==== DATA RECORDS
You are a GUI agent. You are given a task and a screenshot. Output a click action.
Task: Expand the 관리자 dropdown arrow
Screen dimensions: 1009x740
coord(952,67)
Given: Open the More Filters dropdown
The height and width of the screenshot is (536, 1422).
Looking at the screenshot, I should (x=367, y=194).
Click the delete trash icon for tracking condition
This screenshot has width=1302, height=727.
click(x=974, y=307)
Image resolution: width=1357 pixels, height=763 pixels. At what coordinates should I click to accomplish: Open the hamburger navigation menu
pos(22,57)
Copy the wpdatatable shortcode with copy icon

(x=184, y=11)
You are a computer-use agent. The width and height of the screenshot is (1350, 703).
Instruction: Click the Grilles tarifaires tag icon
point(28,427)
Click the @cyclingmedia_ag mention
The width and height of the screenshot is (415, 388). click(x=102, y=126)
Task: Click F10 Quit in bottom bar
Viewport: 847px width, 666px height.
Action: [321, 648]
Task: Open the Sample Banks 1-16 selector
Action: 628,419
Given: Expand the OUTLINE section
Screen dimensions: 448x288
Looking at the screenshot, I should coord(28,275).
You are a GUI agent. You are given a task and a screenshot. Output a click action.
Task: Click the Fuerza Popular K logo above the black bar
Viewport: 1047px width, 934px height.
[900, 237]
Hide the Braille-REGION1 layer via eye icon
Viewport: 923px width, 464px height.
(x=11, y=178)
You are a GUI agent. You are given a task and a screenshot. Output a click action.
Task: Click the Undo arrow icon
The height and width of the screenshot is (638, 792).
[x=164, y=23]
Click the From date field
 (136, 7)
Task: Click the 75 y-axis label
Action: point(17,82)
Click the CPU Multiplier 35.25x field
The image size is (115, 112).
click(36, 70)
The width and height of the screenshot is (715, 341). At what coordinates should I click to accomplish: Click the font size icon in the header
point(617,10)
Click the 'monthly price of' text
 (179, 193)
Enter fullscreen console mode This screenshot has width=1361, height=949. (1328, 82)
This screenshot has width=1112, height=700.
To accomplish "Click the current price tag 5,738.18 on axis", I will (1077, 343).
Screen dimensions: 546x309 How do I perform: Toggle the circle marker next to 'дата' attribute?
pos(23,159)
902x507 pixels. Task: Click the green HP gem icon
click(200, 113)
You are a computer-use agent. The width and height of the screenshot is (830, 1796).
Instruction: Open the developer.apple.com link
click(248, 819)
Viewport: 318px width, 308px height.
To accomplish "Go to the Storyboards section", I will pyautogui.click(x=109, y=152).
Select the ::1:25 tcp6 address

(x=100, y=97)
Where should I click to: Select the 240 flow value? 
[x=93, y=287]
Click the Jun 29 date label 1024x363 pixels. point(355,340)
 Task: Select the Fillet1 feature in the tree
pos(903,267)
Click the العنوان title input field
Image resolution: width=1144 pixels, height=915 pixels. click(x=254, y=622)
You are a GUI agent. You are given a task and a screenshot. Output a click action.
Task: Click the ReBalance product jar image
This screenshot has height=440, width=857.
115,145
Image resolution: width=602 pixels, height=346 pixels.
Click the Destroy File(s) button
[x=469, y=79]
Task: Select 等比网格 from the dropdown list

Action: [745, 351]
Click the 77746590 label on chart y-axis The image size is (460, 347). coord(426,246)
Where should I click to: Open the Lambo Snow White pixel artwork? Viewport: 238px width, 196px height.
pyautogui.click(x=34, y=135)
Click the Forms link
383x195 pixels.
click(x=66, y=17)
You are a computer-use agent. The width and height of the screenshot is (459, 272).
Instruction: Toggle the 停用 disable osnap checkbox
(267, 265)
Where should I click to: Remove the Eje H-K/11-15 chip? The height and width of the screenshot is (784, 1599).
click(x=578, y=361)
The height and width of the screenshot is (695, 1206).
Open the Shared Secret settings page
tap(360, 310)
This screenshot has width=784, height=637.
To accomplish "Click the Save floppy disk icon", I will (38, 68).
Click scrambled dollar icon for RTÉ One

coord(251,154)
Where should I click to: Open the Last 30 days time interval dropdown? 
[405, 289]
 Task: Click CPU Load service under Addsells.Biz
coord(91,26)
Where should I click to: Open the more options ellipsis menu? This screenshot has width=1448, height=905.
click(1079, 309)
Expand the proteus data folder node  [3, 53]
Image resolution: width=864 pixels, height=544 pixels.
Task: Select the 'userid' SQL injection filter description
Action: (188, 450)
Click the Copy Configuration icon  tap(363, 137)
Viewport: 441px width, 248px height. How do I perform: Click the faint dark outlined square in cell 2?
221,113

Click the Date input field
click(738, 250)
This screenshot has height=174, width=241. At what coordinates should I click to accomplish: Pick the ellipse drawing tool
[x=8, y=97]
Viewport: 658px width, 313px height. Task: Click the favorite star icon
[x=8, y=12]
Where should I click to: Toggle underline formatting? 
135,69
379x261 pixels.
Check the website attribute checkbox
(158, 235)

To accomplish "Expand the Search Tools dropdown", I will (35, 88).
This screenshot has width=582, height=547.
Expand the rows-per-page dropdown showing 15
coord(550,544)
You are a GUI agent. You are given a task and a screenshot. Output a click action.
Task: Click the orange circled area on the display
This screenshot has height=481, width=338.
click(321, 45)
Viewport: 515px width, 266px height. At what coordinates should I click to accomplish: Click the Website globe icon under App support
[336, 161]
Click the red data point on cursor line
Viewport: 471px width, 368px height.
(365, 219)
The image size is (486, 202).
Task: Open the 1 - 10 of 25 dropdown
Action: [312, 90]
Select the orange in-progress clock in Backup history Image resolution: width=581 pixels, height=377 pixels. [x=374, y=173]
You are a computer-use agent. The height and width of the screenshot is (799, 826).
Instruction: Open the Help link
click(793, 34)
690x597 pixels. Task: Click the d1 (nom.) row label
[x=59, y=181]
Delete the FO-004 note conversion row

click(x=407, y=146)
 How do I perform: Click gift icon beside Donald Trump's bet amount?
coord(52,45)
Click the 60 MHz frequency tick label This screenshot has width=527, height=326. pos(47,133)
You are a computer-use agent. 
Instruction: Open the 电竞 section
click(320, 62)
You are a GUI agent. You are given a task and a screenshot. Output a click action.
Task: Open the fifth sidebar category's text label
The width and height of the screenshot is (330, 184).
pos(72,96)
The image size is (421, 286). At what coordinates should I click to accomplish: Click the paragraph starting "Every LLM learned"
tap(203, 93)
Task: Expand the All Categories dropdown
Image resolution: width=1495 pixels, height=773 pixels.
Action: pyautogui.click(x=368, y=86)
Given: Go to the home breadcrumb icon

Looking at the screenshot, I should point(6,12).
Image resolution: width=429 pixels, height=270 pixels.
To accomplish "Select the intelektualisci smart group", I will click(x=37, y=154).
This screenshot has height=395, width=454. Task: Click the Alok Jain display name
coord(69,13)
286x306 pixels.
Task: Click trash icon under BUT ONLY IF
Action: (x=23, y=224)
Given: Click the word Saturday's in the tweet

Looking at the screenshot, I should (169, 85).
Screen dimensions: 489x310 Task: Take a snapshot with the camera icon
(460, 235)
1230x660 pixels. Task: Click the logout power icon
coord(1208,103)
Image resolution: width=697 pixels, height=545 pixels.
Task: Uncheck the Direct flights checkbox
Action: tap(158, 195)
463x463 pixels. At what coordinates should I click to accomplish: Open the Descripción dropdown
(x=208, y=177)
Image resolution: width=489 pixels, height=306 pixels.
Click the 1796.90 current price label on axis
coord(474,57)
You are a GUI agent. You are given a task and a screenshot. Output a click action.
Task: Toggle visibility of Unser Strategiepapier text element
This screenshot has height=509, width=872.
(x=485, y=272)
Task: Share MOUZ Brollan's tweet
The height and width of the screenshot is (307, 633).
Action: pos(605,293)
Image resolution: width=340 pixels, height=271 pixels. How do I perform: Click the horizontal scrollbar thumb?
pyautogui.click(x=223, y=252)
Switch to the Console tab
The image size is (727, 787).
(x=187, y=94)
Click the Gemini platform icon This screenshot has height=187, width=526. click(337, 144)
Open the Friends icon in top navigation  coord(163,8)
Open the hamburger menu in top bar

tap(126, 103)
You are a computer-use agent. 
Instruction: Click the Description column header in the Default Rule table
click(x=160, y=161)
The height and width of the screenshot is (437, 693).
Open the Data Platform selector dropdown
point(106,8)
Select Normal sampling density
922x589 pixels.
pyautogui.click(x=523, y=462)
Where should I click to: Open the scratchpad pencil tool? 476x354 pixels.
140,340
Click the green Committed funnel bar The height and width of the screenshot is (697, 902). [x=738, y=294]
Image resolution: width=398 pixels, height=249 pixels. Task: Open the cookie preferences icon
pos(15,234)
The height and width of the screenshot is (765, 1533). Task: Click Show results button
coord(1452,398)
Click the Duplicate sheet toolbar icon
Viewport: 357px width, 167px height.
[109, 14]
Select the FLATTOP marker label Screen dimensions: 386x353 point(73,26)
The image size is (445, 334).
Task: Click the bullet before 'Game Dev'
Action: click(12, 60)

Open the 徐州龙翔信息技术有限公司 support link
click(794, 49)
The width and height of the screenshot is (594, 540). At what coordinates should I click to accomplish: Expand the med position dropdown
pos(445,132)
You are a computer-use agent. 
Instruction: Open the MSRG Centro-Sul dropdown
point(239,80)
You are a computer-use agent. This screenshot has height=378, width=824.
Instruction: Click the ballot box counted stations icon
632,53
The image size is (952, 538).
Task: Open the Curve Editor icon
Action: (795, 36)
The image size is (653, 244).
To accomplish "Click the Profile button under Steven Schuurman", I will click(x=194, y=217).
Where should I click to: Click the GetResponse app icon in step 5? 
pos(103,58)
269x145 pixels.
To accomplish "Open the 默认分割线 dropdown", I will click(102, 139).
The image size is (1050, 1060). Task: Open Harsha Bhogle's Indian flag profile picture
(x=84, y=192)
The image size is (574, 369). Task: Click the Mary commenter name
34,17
========
▶ _WORK INSTRUCTIONS_:
The total of lines in the data that contain "orange" is all you should give.

▶ _RESULT_:
2